FRAGMENTO SELECCIONADO:

Tanto en el plano físico —la aparente enfermedad— como en el psicológico —sus secuelas emocionales—, a Éva se la retrata como una víctima de sus circunstancias, un elemento incómodo para el sistema, que con su somatización exacerbada pone de manifiesto un modo de vida que afecta a toda la sociedad, pero al que no se le presta suficiente atención debido a que las consecuencias no se manifiestan con semejante gravedad. No obstante, a la hora de retratar la relación entre la protagonista y su hermano, Gyuri (Lóránt Bocskor-Salló), en un inicio se observan unas dinámicas que pueden apuntar hacia otra explicación del asunto. En ella se muestra a un hermano sobreprotector, que victimiza a su hermana, haciéndola sentir, aunque solo sea a nivel subconsciente, incapaz de lidiar con la situación, pues todo supone un riesgo mortal. De esta situación se podría anticipar una posible reflexión en torno al poder que las palabras de los seres más cercanos tienen sobre nuestra manera de percibir el mundo, interpretarlo y desenvolvernos en él. De esta manera, la explicación al síndrome de Éva, más allá de que exista una causalidad directa entre el medio ambiente y sus síntomas, iría más allá de lo físico para abordar aspectos muy relevantes de la interacción humana: cómo nos hablamos a nosotros mismos, cómo lo que sucede es en buena medida una interpretación nuestra, y, por tanto, cómo tenemos una parte de responsabilidad en todo lo que nos sucede.

DATOS PROPORCIONADOS:
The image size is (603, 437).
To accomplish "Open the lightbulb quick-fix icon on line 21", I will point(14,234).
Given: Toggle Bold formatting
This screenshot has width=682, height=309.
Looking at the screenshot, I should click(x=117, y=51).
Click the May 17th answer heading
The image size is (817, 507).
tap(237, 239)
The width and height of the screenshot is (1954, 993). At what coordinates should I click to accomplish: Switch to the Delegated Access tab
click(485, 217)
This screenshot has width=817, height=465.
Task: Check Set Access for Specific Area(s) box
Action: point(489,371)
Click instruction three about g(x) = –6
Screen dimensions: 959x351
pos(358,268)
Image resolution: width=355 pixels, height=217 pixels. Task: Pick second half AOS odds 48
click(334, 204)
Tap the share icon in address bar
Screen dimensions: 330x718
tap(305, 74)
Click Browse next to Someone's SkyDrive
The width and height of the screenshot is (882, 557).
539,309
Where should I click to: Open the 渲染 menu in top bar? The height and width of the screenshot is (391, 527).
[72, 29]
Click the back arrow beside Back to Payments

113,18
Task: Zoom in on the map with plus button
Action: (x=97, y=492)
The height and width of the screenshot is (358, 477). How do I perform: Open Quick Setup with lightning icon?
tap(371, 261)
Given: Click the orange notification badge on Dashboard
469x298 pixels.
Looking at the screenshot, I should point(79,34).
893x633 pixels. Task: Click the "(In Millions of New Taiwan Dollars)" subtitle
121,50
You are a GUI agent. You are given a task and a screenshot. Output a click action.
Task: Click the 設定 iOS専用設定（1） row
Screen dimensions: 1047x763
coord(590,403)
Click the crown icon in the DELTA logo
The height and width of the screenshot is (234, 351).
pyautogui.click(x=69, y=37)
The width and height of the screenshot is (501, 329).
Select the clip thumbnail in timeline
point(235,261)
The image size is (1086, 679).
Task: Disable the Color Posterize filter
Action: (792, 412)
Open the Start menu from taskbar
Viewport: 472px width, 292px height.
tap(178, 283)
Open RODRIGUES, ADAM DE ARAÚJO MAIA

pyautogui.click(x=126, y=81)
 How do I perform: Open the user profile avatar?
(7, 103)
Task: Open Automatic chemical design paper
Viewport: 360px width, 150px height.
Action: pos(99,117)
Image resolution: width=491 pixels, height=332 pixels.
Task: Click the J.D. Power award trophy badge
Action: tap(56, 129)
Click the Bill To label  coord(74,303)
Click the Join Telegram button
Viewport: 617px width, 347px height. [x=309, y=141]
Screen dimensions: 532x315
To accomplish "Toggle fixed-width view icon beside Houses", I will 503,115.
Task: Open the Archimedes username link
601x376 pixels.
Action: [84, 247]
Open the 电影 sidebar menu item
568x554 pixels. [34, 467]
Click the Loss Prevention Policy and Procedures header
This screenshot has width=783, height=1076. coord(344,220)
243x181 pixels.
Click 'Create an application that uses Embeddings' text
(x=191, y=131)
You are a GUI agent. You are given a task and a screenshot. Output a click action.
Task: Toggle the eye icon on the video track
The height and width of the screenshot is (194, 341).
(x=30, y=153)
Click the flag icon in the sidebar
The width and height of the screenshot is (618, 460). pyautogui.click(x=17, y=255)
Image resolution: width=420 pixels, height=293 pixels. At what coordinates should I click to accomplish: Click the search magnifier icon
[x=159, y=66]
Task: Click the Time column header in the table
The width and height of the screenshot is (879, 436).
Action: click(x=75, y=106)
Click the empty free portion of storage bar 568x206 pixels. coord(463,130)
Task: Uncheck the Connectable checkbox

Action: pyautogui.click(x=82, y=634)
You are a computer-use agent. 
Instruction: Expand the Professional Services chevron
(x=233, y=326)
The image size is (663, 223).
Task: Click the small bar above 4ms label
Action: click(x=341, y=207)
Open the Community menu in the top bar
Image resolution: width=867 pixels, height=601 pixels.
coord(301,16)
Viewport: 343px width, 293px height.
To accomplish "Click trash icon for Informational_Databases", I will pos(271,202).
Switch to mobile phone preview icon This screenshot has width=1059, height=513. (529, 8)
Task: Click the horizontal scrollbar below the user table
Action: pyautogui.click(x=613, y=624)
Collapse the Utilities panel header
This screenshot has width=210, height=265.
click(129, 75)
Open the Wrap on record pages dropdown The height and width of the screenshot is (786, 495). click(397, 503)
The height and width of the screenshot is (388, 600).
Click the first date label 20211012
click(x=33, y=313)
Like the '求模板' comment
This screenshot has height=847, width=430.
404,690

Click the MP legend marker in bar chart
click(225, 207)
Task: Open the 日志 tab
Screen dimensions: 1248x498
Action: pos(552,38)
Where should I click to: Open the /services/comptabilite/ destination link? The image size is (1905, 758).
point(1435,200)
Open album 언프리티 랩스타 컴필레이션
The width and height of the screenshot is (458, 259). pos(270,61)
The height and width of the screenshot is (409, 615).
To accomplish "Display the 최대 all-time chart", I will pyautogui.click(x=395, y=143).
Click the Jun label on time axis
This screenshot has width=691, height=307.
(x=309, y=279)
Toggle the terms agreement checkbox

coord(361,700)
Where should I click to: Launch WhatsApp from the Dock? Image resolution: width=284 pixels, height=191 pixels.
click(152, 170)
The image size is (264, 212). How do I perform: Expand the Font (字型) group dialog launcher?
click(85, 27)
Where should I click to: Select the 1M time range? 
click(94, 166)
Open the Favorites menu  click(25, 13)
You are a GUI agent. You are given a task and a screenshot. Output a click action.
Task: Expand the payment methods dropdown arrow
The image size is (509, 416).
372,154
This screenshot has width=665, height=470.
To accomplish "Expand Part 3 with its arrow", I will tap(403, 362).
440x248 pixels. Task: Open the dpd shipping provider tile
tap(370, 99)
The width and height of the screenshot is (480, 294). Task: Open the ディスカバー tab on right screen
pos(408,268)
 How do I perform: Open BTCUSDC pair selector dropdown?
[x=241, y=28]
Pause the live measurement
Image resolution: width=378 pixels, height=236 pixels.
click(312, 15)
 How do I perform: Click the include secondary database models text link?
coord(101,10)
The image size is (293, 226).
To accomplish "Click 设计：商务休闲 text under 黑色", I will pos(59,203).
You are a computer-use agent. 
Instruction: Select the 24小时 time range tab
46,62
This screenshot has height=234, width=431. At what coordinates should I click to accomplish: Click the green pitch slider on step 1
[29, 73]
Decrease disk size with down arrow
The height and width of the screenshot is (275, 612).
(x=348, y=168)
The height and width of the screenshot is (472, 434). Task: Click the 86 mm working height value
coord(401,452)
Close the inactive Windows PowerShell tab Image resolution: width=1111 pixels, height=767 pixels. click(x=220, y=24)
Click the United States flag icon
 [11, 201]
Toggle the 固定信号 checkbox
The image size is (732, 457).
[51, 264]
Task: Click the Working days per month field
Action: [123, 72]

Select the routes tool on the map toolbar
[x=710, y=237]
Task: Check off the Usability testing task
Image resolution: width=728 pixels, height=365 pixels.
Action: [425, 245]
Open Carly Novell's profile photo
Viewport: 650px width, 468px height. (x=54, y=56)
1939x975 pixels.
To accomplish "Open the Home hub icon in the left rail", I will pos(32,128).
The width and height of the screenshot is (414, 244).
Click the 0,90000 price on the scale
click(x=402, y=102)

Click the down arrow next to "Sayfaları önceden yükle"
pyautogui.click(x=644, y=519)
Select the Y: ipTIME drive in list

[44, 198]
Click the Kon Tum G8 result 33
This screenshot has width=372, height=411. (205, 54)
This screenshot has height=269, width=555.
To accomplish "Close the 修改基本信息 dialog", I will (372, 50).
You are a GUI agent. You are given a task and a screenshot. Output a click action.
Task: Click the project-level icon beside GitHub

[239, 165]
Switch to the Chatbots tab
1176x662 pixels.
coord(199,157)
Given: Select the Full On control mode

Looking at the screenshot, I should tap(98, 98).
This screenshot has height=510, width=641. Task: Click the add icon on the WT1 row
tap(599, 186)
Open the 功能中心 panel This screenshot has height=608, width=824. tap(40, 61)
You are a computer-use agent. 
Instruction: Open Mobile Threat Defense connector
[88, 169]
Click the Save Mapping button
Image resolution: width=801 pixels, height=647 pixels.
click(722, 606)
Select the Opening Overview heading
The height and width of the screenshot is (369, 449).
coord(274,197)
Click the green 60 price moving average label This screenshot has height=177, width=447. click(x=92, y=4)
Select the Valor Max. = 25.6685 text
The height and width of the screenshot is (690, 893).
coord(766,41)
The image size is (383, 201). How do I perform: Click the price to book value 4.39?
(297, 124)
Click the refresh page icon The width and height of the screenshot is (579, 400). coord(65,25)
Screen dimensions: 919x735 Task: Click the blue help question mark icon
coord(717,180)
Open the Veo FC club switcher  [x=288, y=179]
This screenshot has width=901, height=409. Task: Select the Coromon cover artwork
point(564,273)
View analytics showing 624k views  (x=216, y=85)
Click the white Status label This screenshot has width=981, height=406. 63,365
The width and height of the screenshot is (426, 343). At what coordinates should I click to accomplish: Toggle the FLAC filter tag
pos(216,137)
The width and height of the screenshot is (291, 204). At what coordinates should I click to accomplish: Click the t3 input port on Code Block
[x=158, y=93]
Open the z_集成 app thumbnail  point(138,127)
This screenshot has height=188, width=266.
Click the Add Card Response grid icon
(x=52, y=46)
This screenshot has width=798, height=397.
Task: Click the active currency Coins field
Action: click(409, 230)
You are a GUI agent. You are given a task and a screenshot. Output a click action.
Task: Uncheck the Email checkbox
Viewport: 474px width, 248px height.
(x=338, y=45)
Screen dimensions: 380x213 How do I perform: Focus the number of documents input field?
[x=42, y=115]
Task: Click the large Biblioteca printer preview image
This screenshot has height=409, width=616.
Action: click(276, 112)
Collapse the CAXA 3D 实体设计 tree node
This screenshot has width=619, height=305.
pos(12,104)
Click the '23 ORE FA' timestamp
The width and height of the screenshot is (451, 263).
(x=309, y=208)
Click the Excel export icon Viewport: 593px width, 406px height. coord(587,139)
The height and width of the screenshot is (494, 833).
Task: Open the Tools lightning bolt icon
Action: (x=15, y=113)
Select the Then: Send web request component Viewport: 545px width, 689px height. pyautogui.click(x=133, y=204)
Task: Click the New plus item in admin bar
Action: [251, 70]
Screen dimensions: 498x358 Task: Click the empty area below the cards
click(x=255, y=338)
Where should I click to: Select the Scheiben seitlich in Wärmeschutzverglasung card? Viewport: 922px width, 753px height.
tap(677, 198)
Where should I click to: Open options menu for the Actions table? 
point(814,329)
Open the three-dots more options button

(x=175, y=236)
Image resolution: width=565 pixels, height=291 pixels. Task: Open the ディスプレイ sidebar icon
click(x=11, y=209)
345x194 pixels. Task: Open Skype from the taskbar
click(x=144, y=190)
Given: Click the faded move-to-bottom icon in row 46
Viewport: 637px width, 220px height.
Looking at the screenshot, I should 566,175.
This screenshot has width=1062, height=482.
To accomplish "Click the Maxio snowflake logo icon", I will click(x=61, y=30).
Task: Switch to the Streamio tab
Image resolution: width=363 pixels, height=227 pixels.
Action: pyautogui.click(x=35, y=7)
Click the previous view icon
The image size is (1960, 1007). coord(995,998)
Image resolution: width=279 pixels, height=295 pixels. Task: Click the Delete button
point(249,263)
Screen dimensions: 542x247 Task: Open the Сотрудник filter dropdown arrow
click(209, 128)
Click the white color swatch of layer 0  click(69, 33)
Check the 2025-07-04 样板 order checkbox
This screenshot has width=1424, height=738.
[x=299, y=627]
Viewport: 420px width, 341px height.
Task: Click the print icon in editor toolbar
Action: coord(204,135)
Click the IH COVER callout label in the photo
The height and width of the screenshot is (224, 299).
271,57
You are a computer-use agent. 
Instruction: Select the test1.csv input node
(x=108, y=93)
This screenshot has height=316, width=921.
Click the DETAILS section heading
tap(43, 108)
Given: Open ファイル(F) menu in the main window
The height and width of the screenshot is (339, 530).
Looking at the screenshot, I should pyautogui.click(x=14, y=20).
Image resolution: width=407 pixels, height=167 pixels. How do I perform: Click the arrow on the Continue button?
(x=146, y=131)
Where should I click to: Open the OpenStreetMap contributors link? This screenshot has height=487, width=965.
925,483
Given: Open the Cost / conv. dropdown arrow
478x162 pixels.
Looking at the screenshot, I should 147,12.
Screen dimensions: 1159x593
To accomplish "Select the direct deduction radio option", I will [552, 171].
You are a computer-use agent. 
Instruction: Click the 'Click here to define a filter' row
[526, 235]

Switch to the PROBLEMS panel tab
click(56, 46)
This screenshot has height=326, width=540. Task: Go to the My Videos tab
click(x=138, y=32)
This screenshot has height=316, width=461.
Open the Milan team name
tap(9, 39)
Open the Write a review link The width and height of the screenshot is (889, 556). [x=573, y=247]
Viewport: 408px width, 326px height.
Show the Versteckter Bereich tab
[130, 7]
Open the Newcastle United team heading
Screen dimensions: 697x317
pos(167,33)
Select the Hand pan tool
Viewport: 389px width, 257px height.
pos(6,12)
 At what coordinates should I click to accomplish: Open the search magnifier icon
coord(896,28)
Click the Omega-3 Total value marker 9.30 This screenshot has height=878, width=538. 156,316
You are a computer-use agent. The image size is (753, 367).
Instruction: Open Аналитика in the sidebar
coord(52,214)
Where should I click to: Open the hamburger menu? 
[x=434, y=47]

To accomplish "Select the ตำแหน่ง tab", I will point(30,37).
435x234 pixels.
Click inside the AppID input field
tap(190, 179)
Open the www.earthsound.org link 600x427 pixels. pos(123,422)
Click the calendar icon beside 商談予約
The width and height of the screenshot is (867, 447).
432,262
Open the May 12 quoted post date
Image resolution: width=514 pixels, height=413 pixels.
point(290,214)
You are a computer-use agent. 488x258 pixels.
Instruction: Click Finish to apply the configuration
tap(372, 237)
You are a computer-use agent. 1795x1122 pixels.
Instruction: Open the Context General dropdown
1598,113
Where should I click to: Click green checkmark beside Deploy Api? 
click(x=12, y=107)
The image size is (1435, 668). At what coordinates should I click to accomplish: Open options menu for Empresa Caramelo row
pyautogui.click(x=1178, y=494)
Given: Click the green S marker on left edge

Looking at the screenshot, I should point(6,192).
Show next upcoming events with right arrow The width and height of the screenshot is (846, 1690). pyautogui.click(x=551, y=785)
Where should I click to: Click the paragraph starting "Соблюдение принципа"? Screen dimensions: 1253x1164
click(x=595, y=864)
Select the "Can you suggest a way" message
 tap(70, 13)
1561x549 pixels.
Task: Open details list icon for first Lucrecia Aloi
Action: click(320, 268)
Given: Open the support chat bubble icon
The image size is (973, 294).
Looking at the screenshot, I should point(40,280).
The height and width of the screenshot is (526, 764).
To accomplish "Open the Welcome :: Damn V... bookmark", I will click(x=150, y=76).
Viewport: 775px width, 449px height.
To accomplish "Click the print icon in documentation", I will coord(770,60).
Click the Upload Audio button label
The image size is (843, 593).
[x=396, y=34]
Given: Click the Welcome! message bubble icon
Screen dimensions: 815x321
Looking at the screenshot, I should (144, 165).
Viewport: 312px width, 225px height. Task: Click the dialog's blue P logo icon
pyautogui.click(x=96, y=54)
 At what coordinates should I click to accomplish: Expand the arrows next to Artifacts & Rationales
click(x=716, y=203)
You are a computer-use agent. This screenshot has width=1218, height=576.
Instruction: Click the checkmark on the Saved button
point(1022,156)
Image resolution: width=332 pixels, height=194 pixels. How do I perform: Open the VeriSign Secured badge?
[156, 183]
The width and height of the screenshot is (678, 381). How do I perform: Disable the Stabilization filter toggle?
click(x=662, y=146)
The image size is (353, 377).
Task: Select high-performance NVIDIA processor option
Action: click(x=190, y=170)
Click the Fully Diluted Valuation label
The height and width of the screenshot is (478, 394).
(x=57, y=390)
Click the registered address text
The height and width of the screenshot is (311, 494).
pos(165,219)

LISTA DE TAREAS:
**A.** Según el fragmento seleccionado, ¿qué actor interpreta a Gyuri, el hermano de Éva?
**B.** Continúa el texto sobre Éva y su hermano Gyuri a partir de su última oración.

RESPUESTAS ESCRITAS:
**A.** Lóránt Bocskor-Salló.

**B.**
Kocsis y sus coguionistas Ivo Briedis, Gábor Németh y Andrea Roberti podrían haber ofrecido una visión más compleja de la premisa que proponen, y que también hubiera podido dar más claves acerca de las consecuencias de la pandemia, pero optan por una narración más simple, que se limita al plano físico, el de la enfermedad. De esta forma, la cinta se asemeja todavía más al drama de autosuperación propio de una cinta hollywoodense al uso, con todos sus tics, giros y arcos dramáticos. Esta lectura cobra mayor fuerza cuando se analiza la relación, inicialmente profesional, pero poco a poco personal, que se establece entre Éva y su psiquiatra. Mientras se nos describe el día a día de la paciente, también descubrimos lo que sucede en la vida de András, que dista de ser ideal. Los dos tienen más aspectos en común de lo que creen, pues ambos, a su manera, viven aislados de la realidad, incapaces de comunicarse con el exterior. Esto se refleja, en el caso de András, en su vida desestructurada, su fallido matrimonio y sus dificultades para conectar con su hija, en buena medida porque no hace suficientes esfuerzos por amoldarse a ella. A medida que avanza el metraje, como ocurre en estas cintas de género, los dos protagonistas ejercerán una influencia positiva recíproca, que los hará crecer humanamente, como se observa en la mejoría de Éva y en el desarrollo de la relación entre András y su hija.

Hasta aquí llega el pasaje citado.